**What you need to do**. Transcribe the data that follows precisely, omitting nothing.

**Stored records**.
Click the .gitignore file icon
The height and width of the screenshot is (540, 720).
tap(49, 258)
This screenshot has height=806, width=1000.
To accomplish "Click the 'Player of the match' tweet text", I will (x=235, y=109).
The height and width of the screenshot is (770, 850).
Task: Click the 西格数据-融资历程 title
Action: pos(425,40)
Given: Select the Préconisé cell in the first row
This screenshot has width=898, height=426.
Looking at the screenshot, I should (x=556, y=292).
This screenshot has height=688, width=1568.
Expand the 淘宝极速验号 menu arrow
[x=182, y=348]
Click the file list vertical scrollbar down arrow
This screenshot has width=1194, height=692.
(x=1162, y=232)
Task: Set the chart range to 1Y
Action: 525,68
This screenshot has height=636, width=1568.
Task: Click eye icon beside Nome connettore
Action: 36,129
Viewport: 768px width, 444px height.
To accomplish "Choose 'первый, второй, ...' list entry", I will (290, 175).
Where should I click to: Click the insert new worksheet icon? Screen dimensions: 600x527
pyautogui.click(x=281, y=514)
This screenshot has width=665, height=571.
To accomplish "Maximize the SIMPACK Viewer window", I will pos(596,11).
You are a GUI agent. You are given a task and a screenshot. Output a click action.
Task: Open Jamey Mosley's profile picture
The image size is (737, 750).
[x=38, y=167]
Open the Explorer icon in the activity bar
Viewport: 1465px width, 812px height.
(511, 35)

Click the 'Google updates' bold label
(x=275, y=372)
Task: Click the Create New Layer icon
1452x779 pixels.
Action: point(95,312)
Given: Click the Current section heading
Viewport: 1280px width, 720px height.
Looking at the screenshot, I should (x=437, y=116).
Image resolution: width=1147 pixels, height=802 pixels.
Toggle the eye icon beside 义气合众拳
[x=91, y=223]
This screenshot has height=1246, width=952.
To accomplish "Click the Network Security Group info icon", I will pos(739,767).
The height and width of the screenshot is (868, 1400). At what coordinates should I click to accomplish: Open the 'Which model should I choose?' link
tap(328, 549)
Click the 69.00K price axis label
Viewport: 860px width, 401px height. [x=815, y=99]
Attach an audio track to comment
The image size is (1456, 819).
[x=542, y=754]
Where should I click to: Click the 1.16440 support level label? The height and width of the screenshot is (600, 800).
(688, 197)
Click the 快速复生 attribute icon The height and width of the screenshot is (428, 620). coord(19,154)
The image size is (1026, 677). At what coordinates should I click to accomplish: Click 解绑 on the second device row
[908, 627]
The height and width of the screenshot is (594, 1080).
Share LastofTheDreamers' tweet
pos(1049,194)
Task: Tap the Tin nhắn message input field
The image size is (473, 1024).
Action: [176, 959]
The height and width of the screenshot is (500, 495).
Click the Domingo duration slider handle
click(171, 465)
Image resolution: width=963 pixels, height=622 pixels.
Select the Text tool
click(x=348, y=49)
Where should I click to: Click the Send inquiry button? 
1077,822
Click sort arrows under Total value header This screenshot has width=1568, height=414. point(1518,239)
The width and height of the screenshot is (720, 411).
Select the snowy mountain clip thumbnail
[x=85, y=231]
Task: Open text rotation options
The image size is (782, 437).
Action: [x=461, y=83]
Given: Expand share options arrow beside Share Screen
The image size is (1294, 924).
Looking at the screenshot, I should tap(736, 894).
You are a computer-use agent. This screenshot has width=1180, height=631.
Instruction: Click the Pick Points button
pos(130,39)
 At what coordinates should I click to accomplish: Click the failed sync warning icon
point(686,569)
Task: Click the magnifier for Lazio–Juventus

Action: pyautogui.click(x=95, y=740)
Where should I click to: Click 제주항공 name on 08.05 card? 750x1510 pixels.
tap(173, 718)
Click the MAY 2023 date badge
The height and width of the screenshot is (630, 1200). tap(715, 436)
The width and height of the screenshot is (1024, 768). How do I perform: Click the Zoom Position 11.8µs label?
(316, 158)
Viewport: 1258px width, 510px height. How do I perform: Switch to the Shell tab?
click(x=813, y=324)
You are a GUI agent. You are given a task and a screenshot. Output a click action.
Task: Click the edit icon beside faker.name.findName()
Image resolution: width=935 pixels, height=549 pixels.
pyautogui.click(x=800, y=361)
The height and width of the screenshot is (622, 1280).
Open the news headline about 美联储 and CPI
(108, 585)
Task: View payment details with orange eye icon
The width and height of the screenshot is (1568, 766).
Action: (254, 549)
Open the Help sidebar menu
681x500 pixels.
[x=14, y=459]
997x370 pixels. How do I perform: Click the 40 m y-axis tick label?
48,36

**Result of this exercise**.
Click the .gitignore file icon
The height and width of the screenshot is (540, 720).
tap(49, 258)
This screenshot has height=806, width=1000.
To accomplish "Click the 'Player of the match' tweet text", I will (x=235, y=109).
The height and width of the screenshot is (770, 850).
Task: Click the 西格数据-融资历程 title
Action: pos(425,40)
Given: Select the Préconisé cell in the first row
This screenshot has width=898, height=426.
Looking at the screenshot, I should (x=556, y=292).
This screenshot has height=688, width=1568.
Expand the 淘宝极速验号 menu arrow
[x=182, y=348]
Click the file list vertical scrollbar down arrow
This screenshot has width=1194, height=692.
(x=1162, y=232)
Task: Set the chart range to 1Y
Action: 525,68
This screenshot has height=636, width=1568.
Task: Click eye icon beside Nome connettore
Action: 36,129
Viewport: 768px width, 444px height.
To accomplish "Choose 'первый, второй, ...' list entry", I will (290, 175).
Where should I click to: Click the insert new worksheet icon? Screen dimensions: 600x527
pyautogui.click(x=281, y=514)
This screenshot has width=665, height=571.
To accomplish "Maximize the SIMPACK Viewer window", I will pos(596,11).
You are a GUI agent. You are given a task and a screenshot. Output a click action.
Task: Open Jamey Mosley's profile picture
The image size is (737, 750).
[x=38, y=167]
Open the Explorer icon in the activity bar
Viewport: 1465px width, 812px height.
(511, 35)

Click the 'Google updates' bold label
(x=275, y=372)
Task: Click the Create New Layer icon
1452x779 pixels.
Action: point(95,312)
Given: Click the Current section heading
Viewport: 1280px width, 720px height.
Looking at the screenshot, I should (x=437, y=116).
Image resolution: width=1147 pixels, height=802 pixels.
Toggle the eye icon beside 义气合众拳
[x=91, y=223]
This screenshot has height=1246, width=952.
To accomplish "Click the Network Security Group info icon", I will pos(739,767).
The height and width of the screenshot is (868, 1400). At what coordinates should I click to accomplish: Open the 'Which model should I choose?' link
tap(328, 549)
Click the 69.00K price axis label
Viewport: 860px width, 401px height. [x=815, y=99]
Attach an audio track to comment
The image size is (1456, 819).
[x=542, y=754]
Where should I click to: Click the 1.16440 support level label? The height and width of the screenshot is (600, 800).
(688, 197)
Click the 快速复生 attribute icon The height and width of the screenshot is (428, 620). coord(19,154)
The image size is (1026, 677). At what coordinates should I click to accomplish: Click 解绑 on the second device row
[908, 627]
The height and width of the screenshot is (594, 1080).
Share LastofTheDreamers' tweet
pos(1049,194)
Task: Tap the Tin nhắn message input field
The image size is (473, 1024).
Action: [176, 959]
The height and width of the screenshot is (500, 495).
Click the Domingo duration slider handle
click(171, 465)
Image resolution: width=963 pixels, height=622 pixels.
Select the Text tool
click(x=348, y=49)
Where should I click to: Click the Send inquiry button? 
1077,822
Click sort arrows under Total value header This screenshot has width=1568, height=414. point(1518,239)
The width and height of the screenshot is (720, 411).
Select the snowy mountain clip thumbnail
[x=85, y=231]
Task: Open text rotation options
The image size is (782, 437).
Action: [x=461, y=83]
Given: Expand share options arrow beside Share Screen
The image size is (1294, 924).
Looking at the screenshot, I should tap(736, 894).
You are a computer-use agent. This screenshot has width=1180, height=631.
Instruction: Click the Pick Points button
pos(130,39)
 At what coordinates should I click to accomplish: Click the failed sync warning icon
point(686,569)
Task: Click the magnifier for Lazio–Juventus

Action: pyautogui.click(x=95, y=740)
Where should I click to: Click 제주항공 name on 08.05 card? 750x1510 pixels.
tap(173, 718)
Click the MAY 2023 date badge
The height and width of the screenshot is (630, 1200). tap(715, 436)
The width and height of the screenshot is (1024, 768). How do I perform: Click the Zoom Position 11.8µs label?
(316, 158)
Viewport: 1258px width, 510px height. How do I perform: Switch to the Shell tab?
click(x=813, y=324)
You are a GUI agent. You are given a task and a screenshot. Output a click action.
Task: Click the edit icon beside faker.name.findName()
Image resolution: width=935 pixels, height=549 pixels.
pyautogui.click(x=800, y=361)
The height and width of the screenshot is (622, 1280).
Open the news headline about 美联储 and CPI
(108, 585)
Task: View payment details with orange eye icon
The width and height of the screenshot is (1568, 766).
Action: (254, 549)
Open the Help sidebar menu
681x500 pixels.
[x=14, y=459]
997x370 pixels. How do I perform: Click the 40 m y-axis tick label?
48,36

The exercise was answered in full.